When I realized that my knee was the size of a cantaloupe – but not nearly as tasty or nutritious – and that my bike, which I immediately forgave, would go without exercise for at least two weeks, I was a little bummed. Honestly, I threw my crutch across the room and nearly further injured myself by writhing in hyperbolic agony. Existentialist agony, not physical.
After thrashing around and cursing fate, I dove headfirst into the what-ifs: What if I hadn’t gone to work that day? What if I had stronger knees? What if I didn’t own a mutinous, murderous bike? And after a few hours of that, I moped and sighed every time I had to change ice or swallow Tylenol.
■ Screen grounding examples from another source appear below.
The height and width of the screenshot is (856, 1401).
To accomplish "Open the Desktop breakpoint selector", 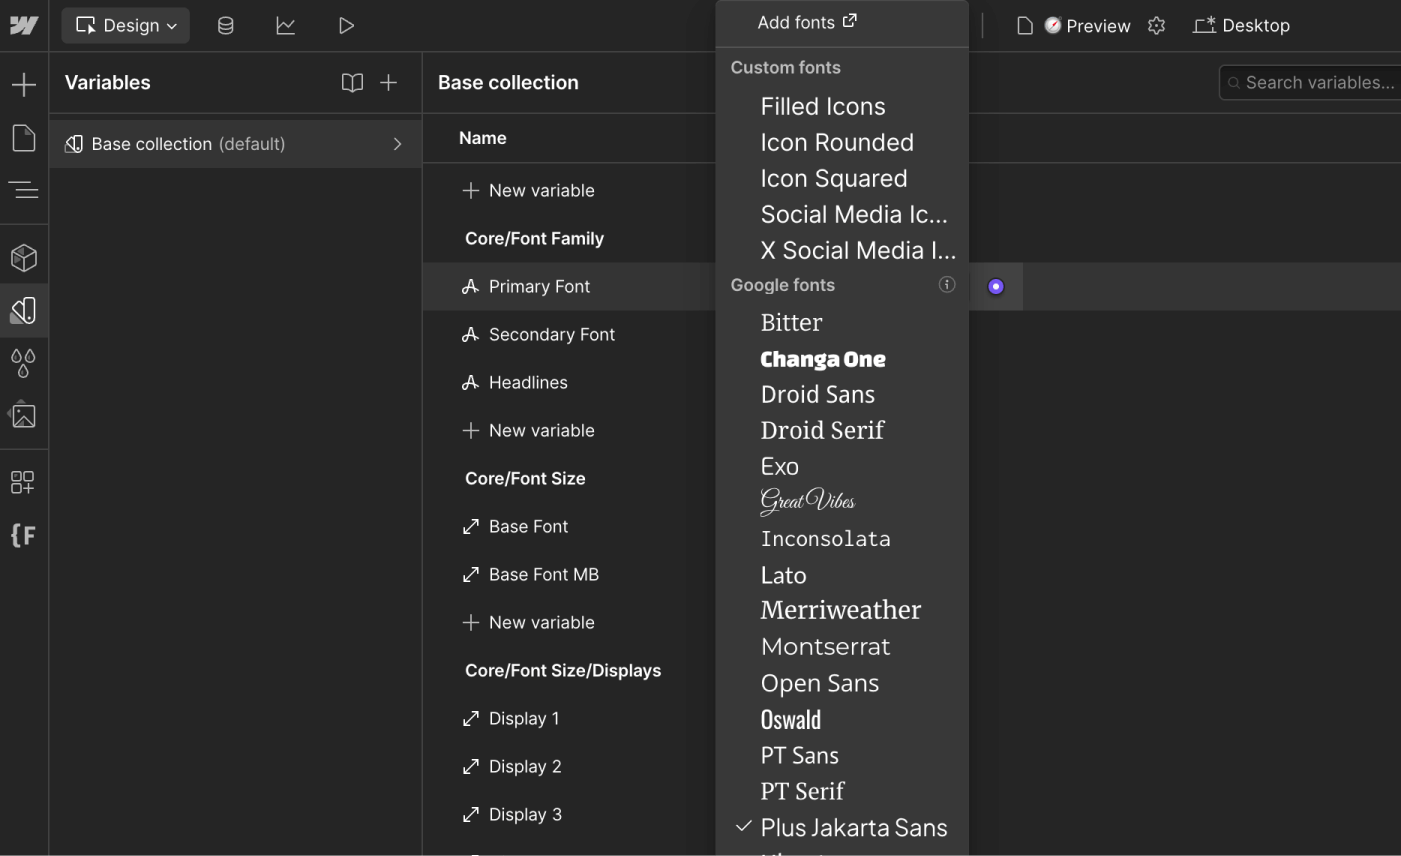I will pyautogui.click(x=1241, y=25).
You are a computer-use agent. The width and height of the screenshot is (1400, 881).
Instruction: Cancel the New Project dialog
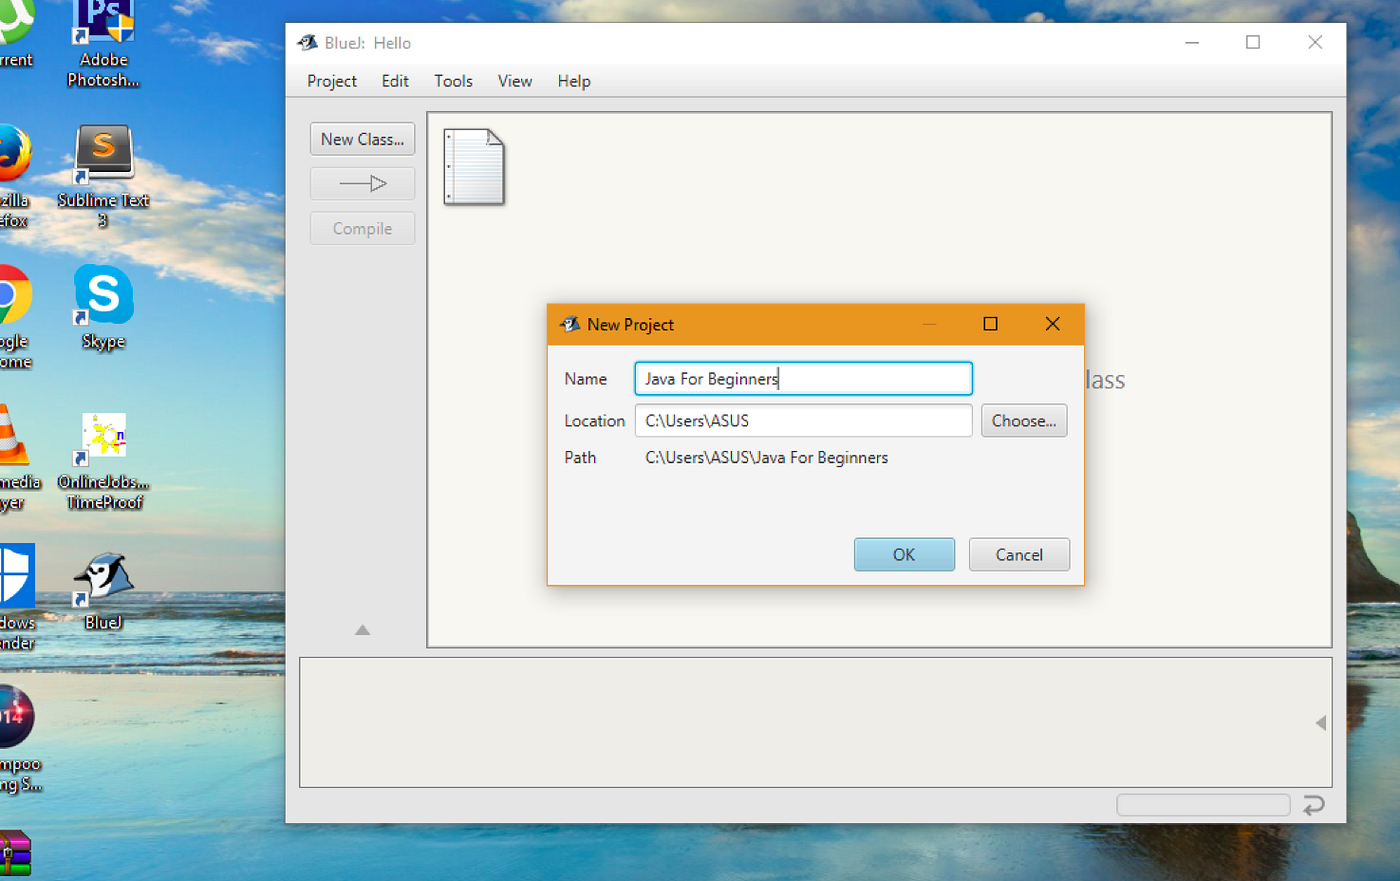click(1019, 554)
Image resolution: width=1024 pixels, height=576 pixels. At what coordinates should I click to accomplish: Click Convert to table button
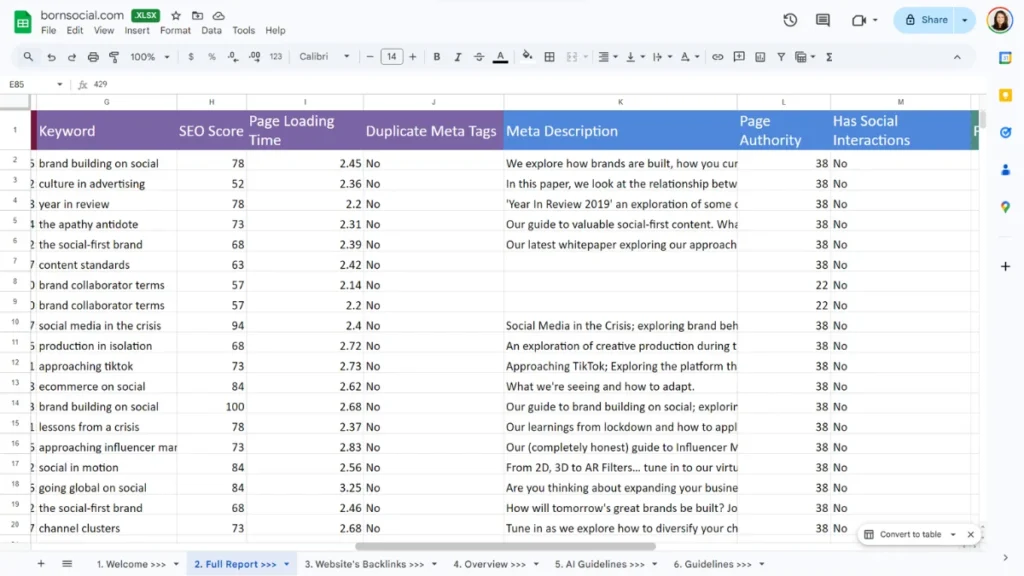click(909, 535)
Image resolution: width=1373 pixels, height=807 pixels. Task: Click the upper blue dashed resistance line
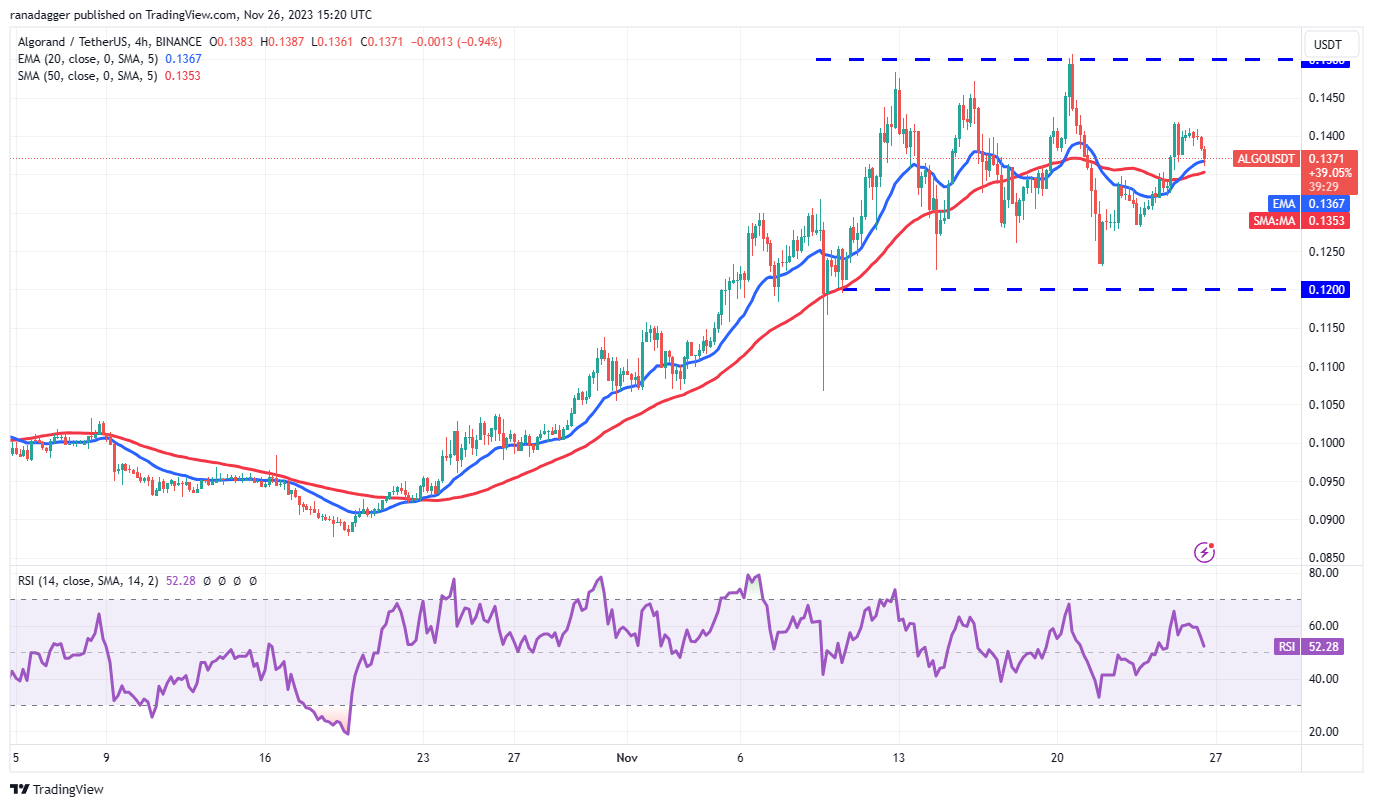950,60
These hours were punctuated only with the clang of crutches and the rip of Velcro from the brace on my knee, a sound that I thought I’d left far behind me in the annals of the 90s high top craze.
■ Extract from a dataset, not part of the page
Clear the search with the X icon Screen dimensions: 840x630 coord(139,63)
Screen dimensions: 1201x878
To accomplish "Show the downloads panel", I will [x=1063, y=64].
And then, revelation. I’d heard the phrase before, but it had never truly sunk in until now: It could always be worse.
Seriously. I could have broken my leg, my bike could have landed on my head, I could not have a leg, I could be Republican. And really, what is one little knee injury when you compare it to all of the other atrocities in the world? I should be ashamed of myself.
Here I am bitching and moaning when there is war, hunger, Sam Alito sitting comfortably on the Supreme Court bench and instant coffee. Here I am thinking that the world somehow chose to exact cosmic vengeance upon me in the form of an angry bike and weak knees.
I guess what I’m trying to say is that sometimes it takes hobbling around in the dorkiest of knee braces and a few weeks of physical restriction to serve you a steaming hot plate of humility with a scoop of relativity on the side. Milk spills, bikes fall, the GOP happens. Sometimes the most we can do is suck it up, strap on the Velcro and keep on crutchin’.